The Martha Stewart Living Cookbook - Martha Stewart Living Magazine [203]
When storing tofu, be sure to submerge it in cool water. Keep it in a well-sealed container in the refrigerator, up to 3 days, changing the water every day.
thai green curry with tofu and vegetables
SERVES 2 TO 4
2 tablespoons vegetable oil
4 garlic cloves, minced
3 tablespoons Green Curry Paste (recipe follows)
8 ounces green beans or Chinese long beans, trimmed and cut diagonally into 1½-inch pieces
1 pound zucchini (about 2 medium), cut into ½ × 2-inch sticks
¾ cup homemade or low-sodium store-bought vegetable stock
¼ cup canned unsweetened coconut milk
3 fresh or frozen kaffir lime leaves
2 tablespoons Asian fish sauce
1 teaspoon palm or granulated sugar
1 tablespoon fresh lime juice
1 package (14 ounces) extra-firm tofu, drained and cut into ¾-inch cubes
4 cups cooked jasmine or basmati rice, for serving
Fresh purple, Thai, or regular basil leaves; fresh bean sprouts; and lime wedges, for garnish
1. Heat the oil in a large sauté pan over medium until hot but not smoking.
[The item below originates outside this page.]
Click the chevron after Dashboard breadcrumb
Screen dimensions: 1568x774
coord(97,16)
Cook the garlic, stirring, until just starting to brown, 1 to 2 minutes. Add the curry paste; cook, stirring, until fragrant, about 1 minute. Add the green beans and zucchini; cook, stirring, until starting to soften, about 5 minutes.
2. Stir in the stock, coconut milk, and lime leaves. Bring to a simmer; cook, stirring occasionally, until the liquid is slightly thickened, about 6 minutes. Stir in the fish sauce, sugar, and lime juice. Simmer 1 minute.
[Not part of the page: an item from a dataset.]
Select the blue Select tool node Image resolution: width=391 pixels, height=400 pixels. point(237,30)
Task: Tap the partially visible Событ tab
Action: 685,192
3. Stir in the tofu, and reduce heat to medium-low. Cover, and cook until the vegetables are tender and the tofu is heated through, about 4 minutes. Serve immediately over rice, garnished with basil, bean sprouts, and lime wedges.
green curry paste
MAKES 1½ CUPS
2 cups coarsely chopped fresh cilantro (leaves and stems)
2 fresh lemongrass stalks, bottom 4 inches only, thinly sliced
1/3 cup fresh Thai or regular basil leaves
5 scallions, white and pale-green parts only, chopped
1/3 cup fresh lime juice (about 2 limes)
2 fresh green Thai chiles, chopped
1 tablespoon plus 1 teaspoon finely grated peeled fresh ginger
2 garlic cloves, chopped
2 fresh or frozen kaffir lime leaves (optional)
1 teaspoon coarse salt
Blend all the ingredients in a blender until smooth. The paste can be refrigerated, in an airtight container, up to 3 days, or frozen up to 3 weeks.
cheese soufflé
SERVES 6
4 tablespoons unsalted butter, plus more, melted, for the dish
1 cup finely grated Parmesan cheese, plus more for dusting
1 large shallot, finely chopped
6 tablespoons all-purpose flour
1½ cups milk
2 tablespoons chopped fresh rosemary
2 tablespoons chopped fresh thyme
Generous pinch of freshly grated nutmeg
Pinch of cayenne pepper
1 cup grated Gruyère cheese
Coarse salt and freshly ground pepper
6 large egg yolks plus 8 large egg whites, room temperature
Pinch of cream of tartar (if not using a copper bowl)
1. Preheat the oven to 400°F, with a rack in the middle. Brush the outer lip of a 2-quart soufflé dish with melted butter. Tie a sheet of parchment around the dish with kitchen twine so it extends 3 inches above the rim. Brush the inside of both the dish and the collar with melted butter. Dust with Parmesan cheese; tap out excess. Chill the dish in the freezer 15 minutes.
2. Heat the butter in a medium saucepan over medium heat. Add the shallot; cook until soft, 3 to 4 minutes. Add the flour; cook, whisking, 3 minutes. Whisk in the milk, herbs, and spices. Bring to a boil. Reduce heat to low; whisk until thick, about 4 minutes. Add the cheeses; whisk until melted. Season with 1 teaspoon salt and pepper to taste. Pour into a bowl; stir in the yolks.
3. Using a balloon whisk, beat the whites and a pinch of salt in a copper bowl to stiff peaks. (Or beat with an electric mixer in a stainless-steel bowl with cream of tartar.)